Another factor increasing the pace of “fishing down the food chain” is aquaculture, or fish farming. According to Ellis, fish farming tripled in volume between 1990 and 2000, with the result that aquaculture currently accounts for over 25 percent of all fish eaten by humans. Among the problems with aquaculture is that most carnivorous farmed fish are fed fishmeal, which is made from wild ocean species. Other industries are gobbling up vast quantities of wild fish as well. The poultry, pork, cattle, sheep, and pet food industries consume enormous amounts of fishmeal. Ellis notes that the chicken industry is the largest industrial user of meal made from menhaden, an Atlantic coastal fish that is also used to produce cooking and food-processing oils. Menhaden numbers have dropped 60 percent in the past four decades.

It’s a trap: bluefin tuna
in an underwater pen.

Photo: NOAA.

Among the other species whose fate Ellis describes are cod, salmon, sea turtles, sharks, whales, sea lions, seals, rockfish, and tuna. Since 1980, stocks of bluefin tuna have fallen by 80 percent in the European Atlantic and by 50 percent on the U.S. side. While those fisheries are now tightly managed, a “loophole big enough to drive a factory ship through has been discovered in the regulations governing Mediterranean bluefin tuna fishing”: Although numbers of those fish legally caught by net or harpoon are strictly limited, there are no restrictions on the number of bluefin that can be caught and kept in what are called “post-harvesting pens,” where they are fattened up before slaughter.

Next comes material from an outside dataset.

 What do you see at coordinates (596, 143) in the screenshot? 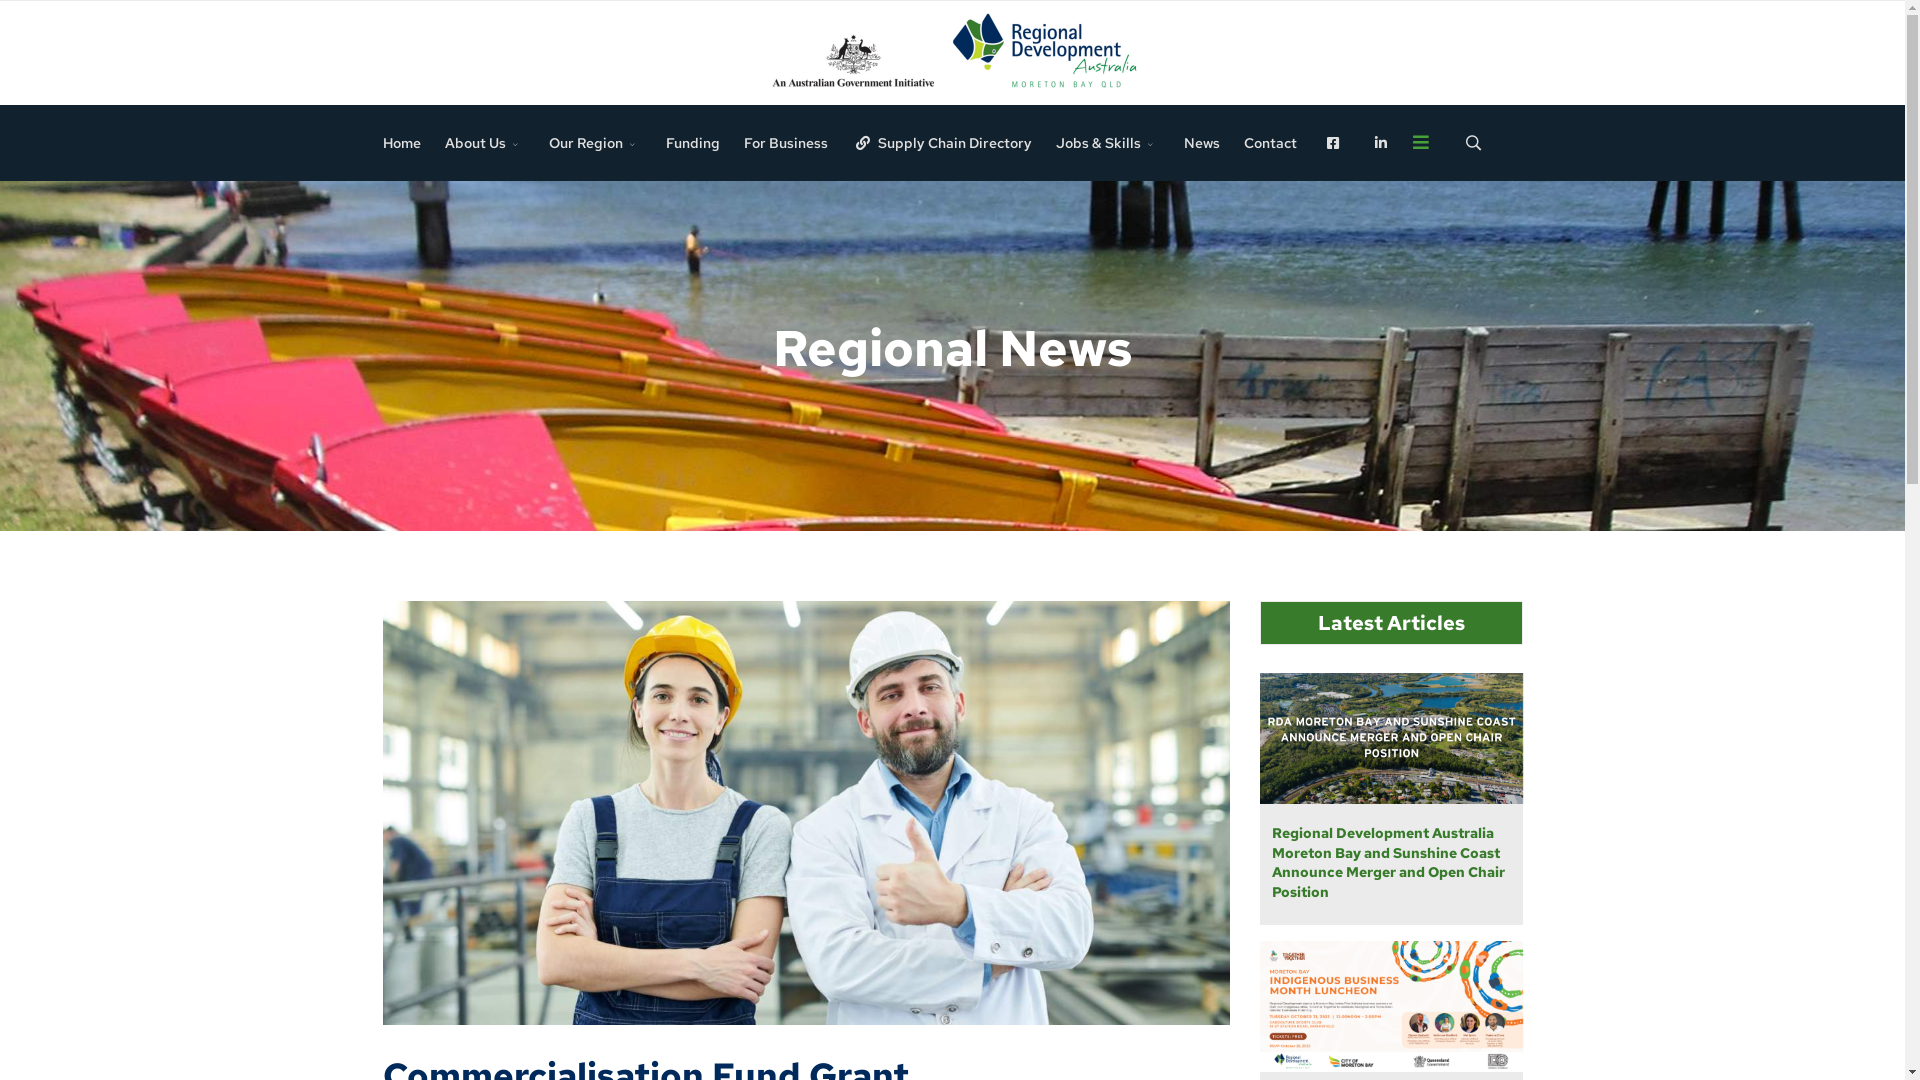
I see `Our Region` at bounding box center [596, 143].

Although you could find much of the information contained in The Empty Ocean in environmental reports or scientific journals, Ellis’s poignant narrative provides a thorough and readable overview of the damage inflicted on ocean ecosystems by global pollution and industrial fishing practices. While Ellis is an expert in the field and has visited nearly every place that figures in the book, The Empty Ocean is not built around his own fieldwork, nor does it offer much in the way of scenic detail; but it is evocative nonetheless, thanks to his careful interweaving of historical accounts and marine biology. As he makes abundantly clear, unless urgent action is taken, we are facing a tragedy — one in which far too many of us are complicit. “There is no great mystery about what happened to the codfish of the North Atlantic,” writes Ellis. “The fishermen caught them, and the rest of us ate them.”

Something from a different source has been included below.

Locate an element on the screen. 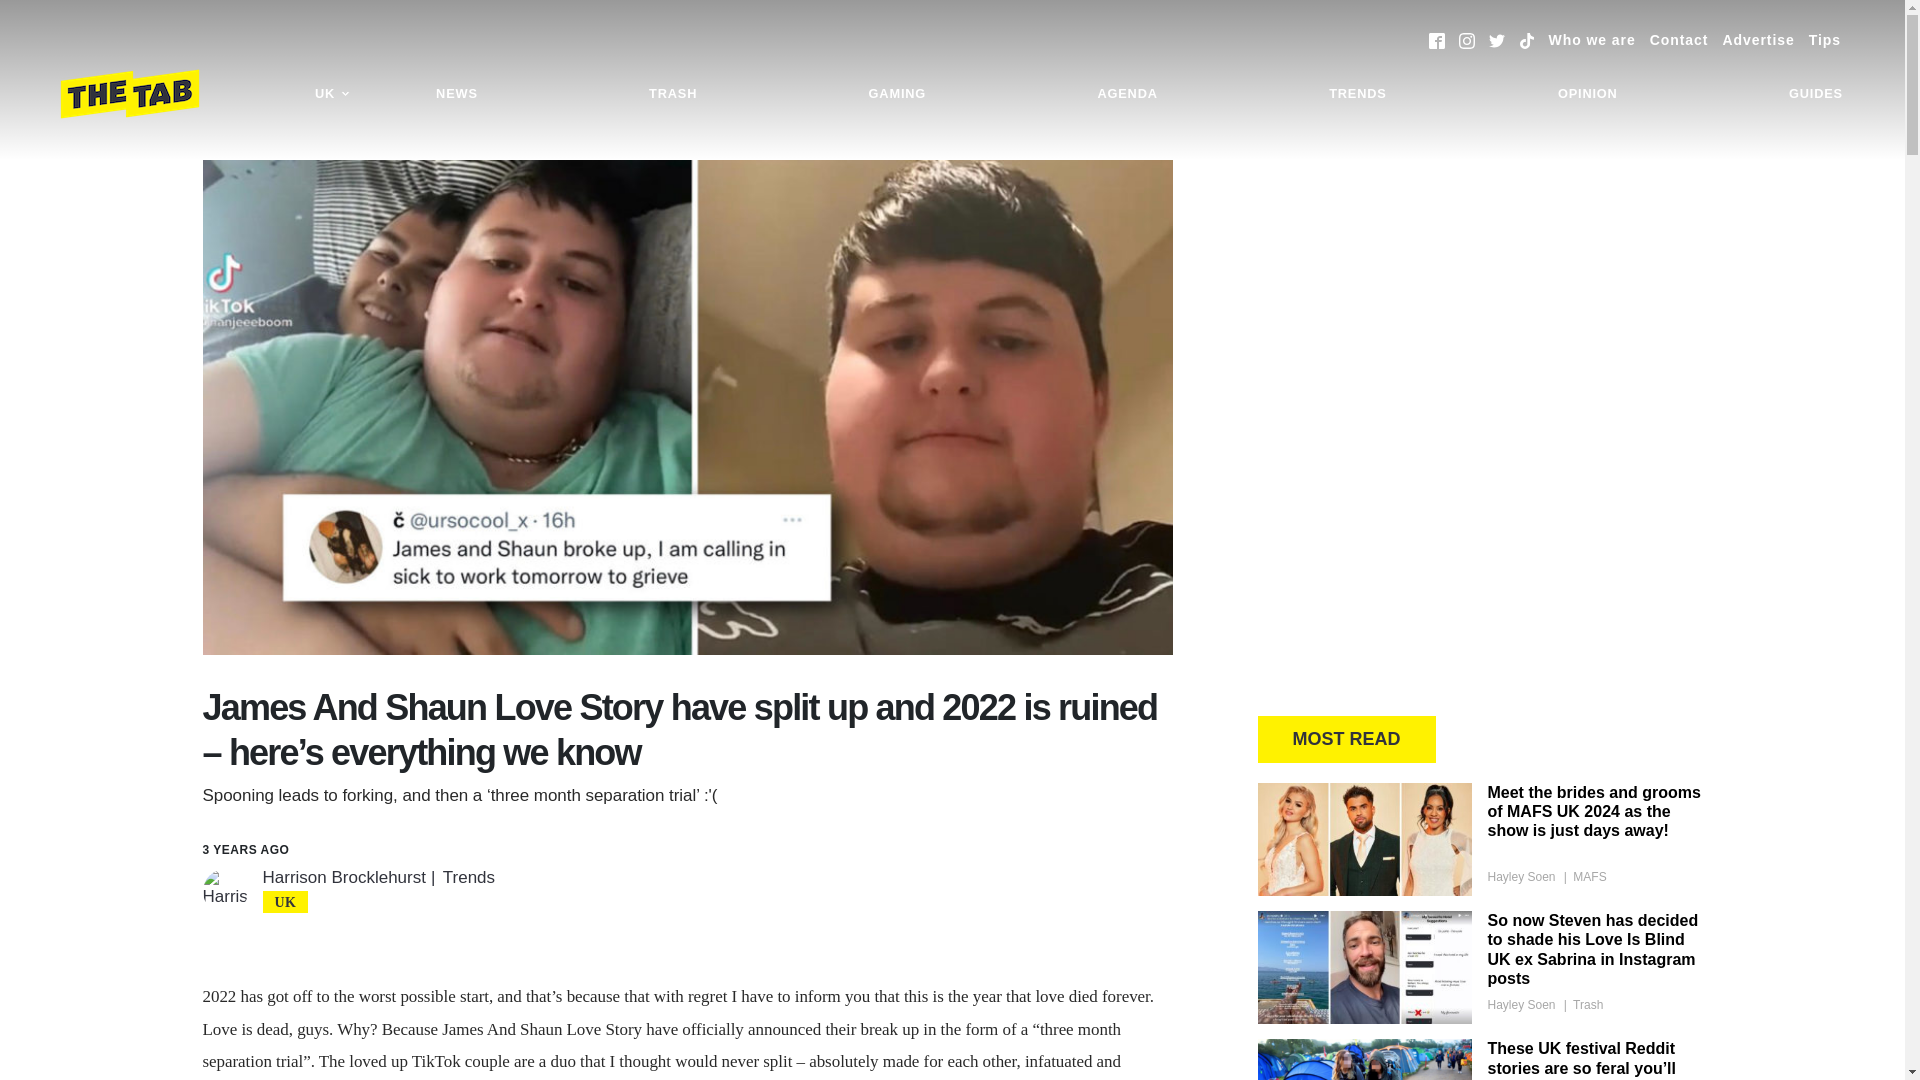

So what do we do now? “I wish we could turn the clock back,” says Ellis. Barring that, he says, we must take steps to protect and restore what’s left. “Marine reserves that incorporate no-take zones, which means no fishing by anybody, are essential to stemming the decline of world fisheries,” he writes. But, he adds, “even penicillin won’t work if you don’t take it.” How, then, to ensure that marine ecosystems get the protection they need? “We have to keep this going,” says Ellis of the current barrage of books, articles, reports, and editorials detailing the plight of the oceans. Otherwise, he says, “the only way these lessons will get driven home, is when fish is no longer on the menu.”